The project team included researchers from Imperial’s Transport Systems and Logistics Laboratory (TSL) and AV software company Oxbotica in a project called SHIFT, funded by a £1.58 million grant awarded by the Centre for Connected and Autonomous Vehicles, delivered through Innovate UK.

Transport for London (TfL) was also a consortium member, providing data to aid understanding of how the deployment of AVs might vary across different areas of London. The project also considered the potential impact of autonomous vehicle technologies on the central goal of the Mayor of London’s Transport Strategy; that by 2041, 80 per cent of all trips in London are to be made on foot, by cycle or using public transport and that London’s air quality is improved.

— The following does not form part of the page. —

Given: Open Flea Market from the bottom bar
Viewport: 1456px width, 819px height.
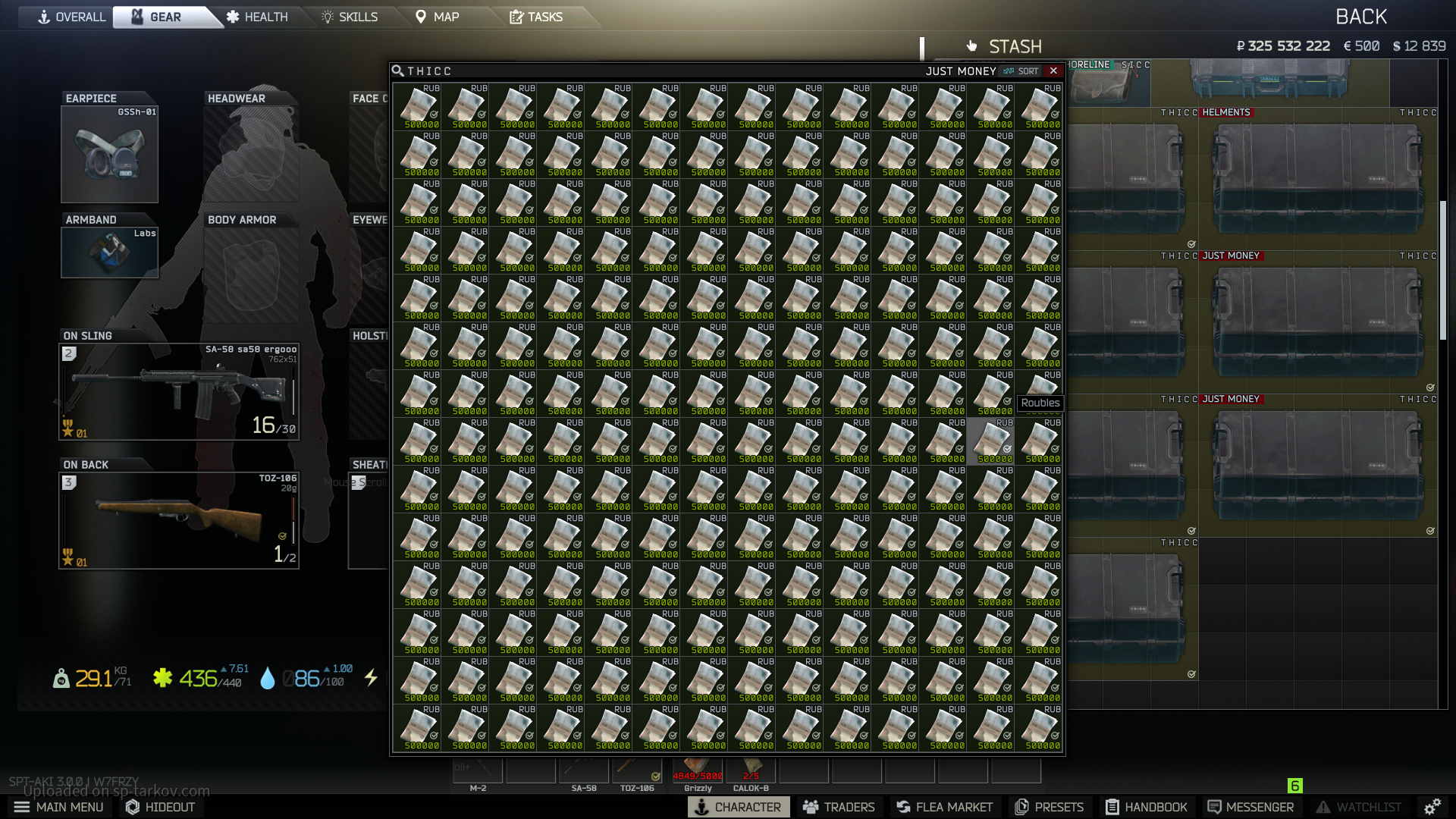Looking at the screenshot, I should [x=944, y=807].
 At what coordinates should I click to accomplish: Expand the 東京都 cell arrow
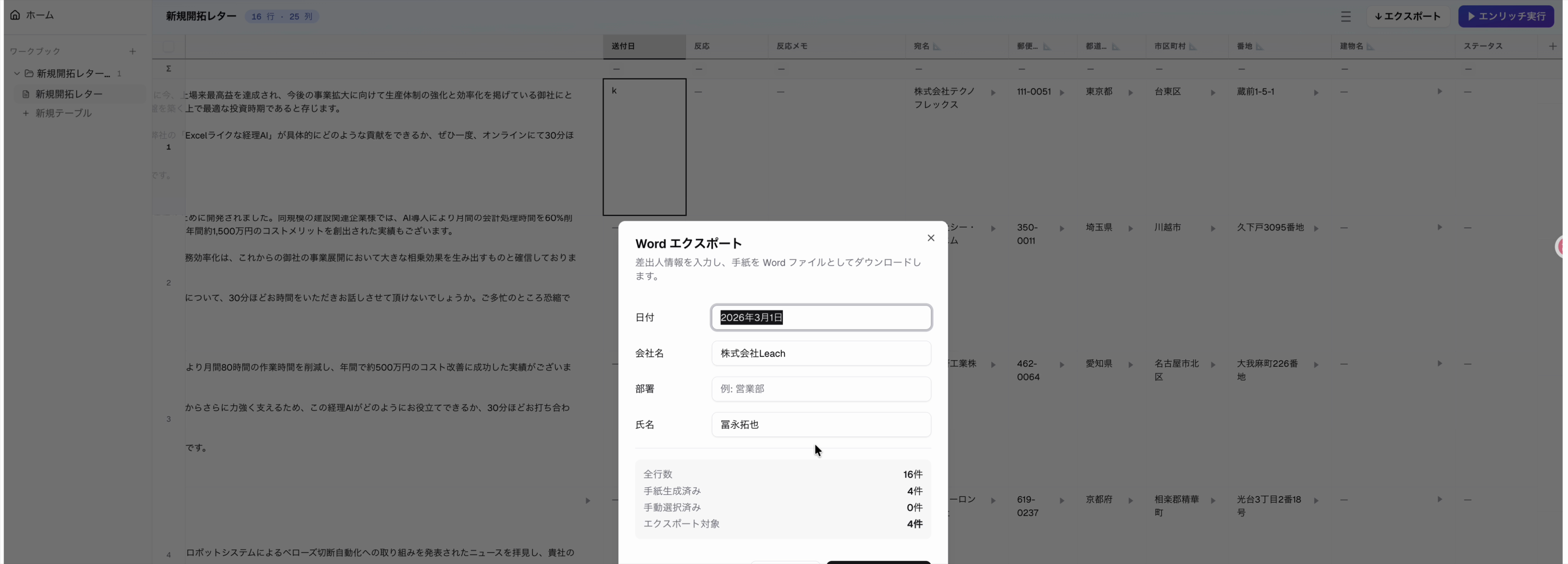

Dr Panagiotis Angeloudis, Reader in Transport Systems & Logistics at Imperial College London said, “As AVs are likely to operate throughout the day, without the need for driver breaks, there is the potential for them to waste energy and increase congestion by completing ‘empty miles’. Algorithms that the team has developed can help optimise the fleet, making sure only enough vehicles are operating in the right areas to meet demand without wasting energy.

The team also simulated the impact of electrifying AVs, showing how the emissions from road transportation could be reduced.

The project partners have published their findings as the SHIFT Autonomous Deployment Report, which includes details of the Imperial team’s simulations, and provides first-of-its-kind driver safety guidelines, an AV build manual and a data infrastructure framework to help operators take AV demonstrations to larger-scale service deployments in the UK.